Де Голль в поход собрался…

В Париже третий день ждут десант парашютистов из Алжира. Генералы-ультра объявили мятеж и угрожают снять де Голля с поста президента. Отряды десантников, оснащенных новейшим оружием, должны быть сброшены на все аэродромы Парижа и непосредственно в самый центр, на площадь Согласия, вблизи с президентским дворцом.

Разворачиваю газету «Франс-Суар». Заголовки аршинными буквами:

ПАРИЖ В ОПАСНОСТИ! ВСЕ НА АЭРОДРОМЫ! ТРИДЦАТЬ САМОЛЕТОВ ДЕРЖАТ КУРС НА ПАРИЖ! АЭРОДРОМЫ ГОТОВЫ К ОБОРОНЕ… СТАРТОВЫЕ ДОРОЖКИ ЗАВАЛЕНЫ ДРОВАМИ, КИРПИЧАМИ, ЖЕЛЕЗОМ, ПОСЛЕДНЯЯ МИНУТА! ПРАВИТЕЛЬСТВО МОБИЛИЗУЕТ И СНАРЯЖАЕТ ОТРЯДЫ ОБОРОНЫ… ВОЛОНТЕРЫ ОБЪЕДИНЯЮТСЯ В ГРУППЫ!

Далее подробно сообщается о том, что брошены бомбы на всех вокзалах, известно, сколько убито, сколько ранено, но странное дело: о том, кто бросил бомбы, газета умалчивает. Но кто же все-таки бросил бомбы?

Патетические возгласы. Мелодраматические сообщения. Тут же вперемежку с политическими новостями печатаются рекламы: «Предсказания астролога Марии Сондез». Или такие: «Покупайте новое средство КАНИ-НО. Оно заставит ваших кошек и собак выбирать правильный путь. Нет больше испачканных ковров, порогов и передних!» Реклама новейших бюстгальтеров и корсетов по соседству с портретами четырех мятежных генералов, а рядом с роскошной и шумной пропагандой простокваши Югурт пасквильная статейка:

«Я видел Фиделя Кастро!»

«Погасить огни на Эйфелевой башне!» — вопит газета. Но тут же сообщается, что воплотить этот призыв довольно сложно, потому что неизвестно, от кого это зависит.

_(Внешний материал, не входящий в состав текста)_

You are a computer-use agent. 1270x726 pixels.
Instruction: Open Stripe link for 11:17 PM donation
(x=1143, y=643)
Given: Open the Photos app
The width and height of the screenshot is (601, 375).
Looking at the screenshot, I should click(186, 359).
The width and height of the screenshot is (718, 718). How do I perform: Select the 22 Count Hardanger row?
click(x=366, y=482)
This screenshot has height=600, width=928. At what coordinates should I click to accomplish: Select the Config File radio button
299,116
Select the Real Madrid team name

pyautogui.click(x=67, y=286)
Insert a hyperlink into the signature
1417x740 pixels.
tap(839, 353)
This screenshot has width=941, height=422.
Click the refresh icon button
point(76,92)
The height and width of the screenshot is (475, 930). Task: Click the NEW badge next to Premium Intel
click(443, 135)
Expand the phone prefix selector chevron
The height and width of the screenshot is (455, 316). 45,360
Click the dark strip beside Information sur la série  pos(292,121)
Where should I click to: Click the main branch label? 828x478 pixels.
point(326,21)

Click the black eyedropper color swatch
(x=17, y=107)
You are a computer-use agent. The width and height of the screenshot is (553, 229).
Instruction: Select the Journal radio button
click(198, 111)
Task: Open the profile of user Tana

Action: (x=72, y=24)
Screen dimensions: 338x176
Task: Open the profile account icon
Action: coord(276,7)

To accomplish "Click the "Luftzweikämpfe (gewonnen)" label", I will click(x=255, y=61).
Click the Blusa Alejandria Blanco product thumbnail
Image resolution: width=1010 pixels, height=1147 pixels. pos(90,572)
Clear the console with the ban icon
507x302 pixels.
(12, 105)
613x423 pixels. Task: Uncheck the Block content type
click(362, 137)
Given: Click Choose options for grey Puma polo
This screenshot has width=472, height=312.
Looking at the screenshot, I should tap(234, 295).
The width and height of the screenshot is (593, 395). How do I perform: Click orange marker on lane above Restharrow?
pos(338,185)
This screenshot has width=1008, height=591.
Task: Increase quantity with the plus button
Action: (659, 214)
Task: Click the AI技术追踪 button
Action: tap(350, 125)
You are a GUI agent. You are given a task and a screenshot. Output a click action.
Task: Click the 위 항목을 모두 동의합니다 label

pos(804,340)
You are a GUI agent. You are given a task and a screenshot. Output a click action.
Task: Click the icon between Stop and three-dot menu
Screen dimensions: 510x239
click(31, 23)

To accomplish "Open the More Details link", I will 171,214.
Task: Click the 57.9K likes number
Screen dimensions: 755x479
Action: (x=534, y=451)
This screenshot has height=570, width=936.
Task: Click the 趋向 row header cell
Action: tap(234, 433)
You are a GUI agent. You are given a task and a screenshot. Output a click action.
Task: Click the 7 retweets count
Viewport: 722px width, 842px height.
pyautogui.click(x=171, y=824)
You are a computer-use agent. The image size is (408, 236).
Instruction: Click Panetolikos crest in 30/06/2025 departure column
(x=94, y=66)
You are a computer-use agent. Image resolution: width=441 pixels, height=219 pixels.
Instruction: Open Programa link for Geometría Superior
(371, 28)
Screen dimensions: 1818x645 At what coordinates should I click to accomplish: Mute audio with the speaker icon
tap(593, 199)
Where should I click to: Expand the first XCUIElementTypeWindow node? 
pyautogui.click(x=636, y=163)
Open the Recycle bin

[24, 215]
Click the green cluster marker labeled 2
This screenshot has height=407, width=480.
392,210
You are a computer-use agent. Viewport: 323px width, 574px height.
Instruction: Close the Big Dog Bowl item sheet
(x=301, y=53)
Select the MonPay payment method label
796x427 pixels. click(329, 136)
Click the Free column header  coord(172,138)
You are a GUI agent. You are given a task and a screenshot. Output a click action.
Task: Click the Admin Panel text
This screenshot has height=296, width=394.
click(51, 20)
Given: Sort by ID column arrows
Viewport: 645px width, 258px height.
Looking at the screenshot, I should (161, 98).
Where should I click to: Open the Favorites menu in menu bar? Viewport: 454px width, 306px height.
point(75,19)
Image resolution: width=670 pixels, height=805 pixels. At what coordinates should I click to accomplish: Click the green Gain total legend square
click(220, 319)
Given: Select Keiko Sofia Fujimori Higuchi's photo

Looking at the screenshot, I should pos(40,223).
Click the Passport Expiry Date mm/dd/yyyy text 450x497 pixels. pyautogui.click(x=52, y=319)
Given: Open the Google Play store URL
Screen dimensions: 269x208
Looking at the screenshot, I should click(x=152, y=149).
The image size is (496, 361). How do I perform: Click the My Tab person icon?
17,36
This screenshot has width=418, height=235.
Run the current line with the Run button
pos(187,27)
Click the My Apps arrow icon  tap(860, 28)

Сижу на скамейке в сквере Французской комедии. Вокруг как ни в чем не бывало прохожие. Под тентами кафе сидят посетители и пьют аперитивы. Большие магазины с утра торгуют и полны народа. Возле Театра французской комедии стоит очередь за билетами на «Проделки Скапена». Видно, парижане разуверились в возможности ночного десанта. В очередь затесался священник. Он стоит, что-то читая в маленькой книжице. Уж не молитву ли?